Sequence Similarity
Tests two sequences to find similarities. Used to:
- Phylogenetic tree reconstruction
- Similar sequences => similar structure => similar function
Global Pairwise Sequence Alignment Problem
Given strings x, y : x = x1 x2 ... xn and
y = y1 y2 ... yn find an optimal alignment of x
and y.
Alignment
Based on changes that happen to molecules as they evolve. (i.e. substitutions,
gaps).
For example,
HEAGAWGHE-E
--P-AW-HEAE
Formally, an alignment of x and y is a pair x', y' where
- x' with gaps removed is
x, similarly for y', y
- |x'| = |y'|
- xi' = yi' = gap never happens
We assign a score to an alignment (x', y') additively: sum of scores
of non-gap (xi', yi') pairs + scores for regions containing gaps.
Score matrices are used to assign scores to non-gapped pairs.
Developing Score Matrices
Matrices are derived according to the following probabilistic interpretation:
- Assume no gaps
- Want score assigned to x',y' to be measure of
likelyhood that x', y' are related
- We consider a score for x', y' relative to a random
model and a match model
- Random model: assume each symbol a occurs with probability
q(a).
P(x', y'|R) = product q(xi') * product q(yi')
- Match model: assigns probablity to pairs (a, b) of symbols.
P(x', y')|M) = product p(xi', yi')
- Take the odds ratio:
P(x', y')|M)/P(x', y')|R)
- Log odds ratio:
sum s(xi', yi')
Assigning Scores to Gaps
Linear gap scoring system with a gap length g: gamma(g) = -dg.
Affine gap scoring system with a gap length
g: gamma(g) = -d - e(g-1).
Algorithms for Sequence Similarity
Given x, y both of length n, how many alignments are there?
The number grows exponentially!
(actually, = 2n choose n ~= 2^2n / sqrt(2 pi n)).

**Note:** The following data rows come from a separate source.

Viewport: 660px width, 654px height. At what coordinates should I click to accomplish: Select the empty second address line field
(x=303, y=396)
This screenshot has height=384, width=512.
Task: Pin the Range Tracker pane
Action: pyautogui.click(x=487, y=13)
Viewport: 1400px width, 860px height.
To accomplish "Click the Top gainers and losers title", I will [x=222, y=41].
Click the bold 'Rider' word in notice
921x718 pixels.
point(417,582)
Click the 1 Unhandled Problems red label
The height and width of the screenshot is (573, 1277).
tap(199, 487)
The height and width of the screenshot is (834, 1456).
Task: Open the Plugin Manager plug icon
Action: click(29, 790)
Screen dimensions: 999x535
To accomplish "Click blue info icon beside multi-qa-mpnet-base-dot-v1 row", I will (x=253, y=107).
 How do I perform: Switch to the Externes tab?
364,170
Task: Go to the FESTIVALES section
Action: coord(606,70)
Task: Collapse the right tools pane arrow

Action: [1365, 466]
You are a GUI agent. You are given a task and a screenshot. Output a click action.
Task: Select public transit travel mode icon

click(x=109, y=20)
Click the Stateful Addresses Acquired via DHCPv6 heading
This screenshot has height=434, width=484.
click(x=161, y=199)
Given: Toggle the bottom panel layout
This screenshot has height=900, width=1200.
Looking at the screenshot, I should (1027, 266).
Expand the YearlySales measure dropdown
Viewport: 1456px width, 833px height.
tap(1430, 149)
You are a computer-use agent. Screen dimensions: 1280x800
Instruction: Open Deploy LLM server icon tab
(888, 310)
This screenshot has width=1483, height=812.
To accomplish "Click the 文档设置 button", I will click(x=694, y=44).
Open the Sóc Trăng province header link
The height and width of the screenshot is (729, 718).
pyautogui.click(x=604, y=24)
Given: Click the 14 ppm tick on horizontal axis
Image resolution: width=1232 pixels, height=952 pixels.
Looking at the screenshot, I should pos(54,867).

Dynamic Programming Approach
This method is O(n^2).
The optimal alignment of x, y up to the ith and
jth position, respectively, looks like one of the following:
- (optimal alignment of x1 ... xi-1, y1 ... yj-1) and
xi matched with yj
- (optimal alignment of x1 ... xi-1, y1 ... yj ) and
xi matched with a gap
- (optimal alignment of x1 ... xi , y1 ... yj-1) and
yj matched with a gap
So the optimal score is defined as:
F(i, j) = max { F(i-1, j-1) + s(xi, yi), F(i-1, j ) - d, F( i , j-1) - d }
F is the optimal score for any prefix
x1 x2 ... xi, y1 y2 ... yj.
The base cases occur at F(i, 0) = -di (since we must match with
i gaps) and F(0, j) = -dj.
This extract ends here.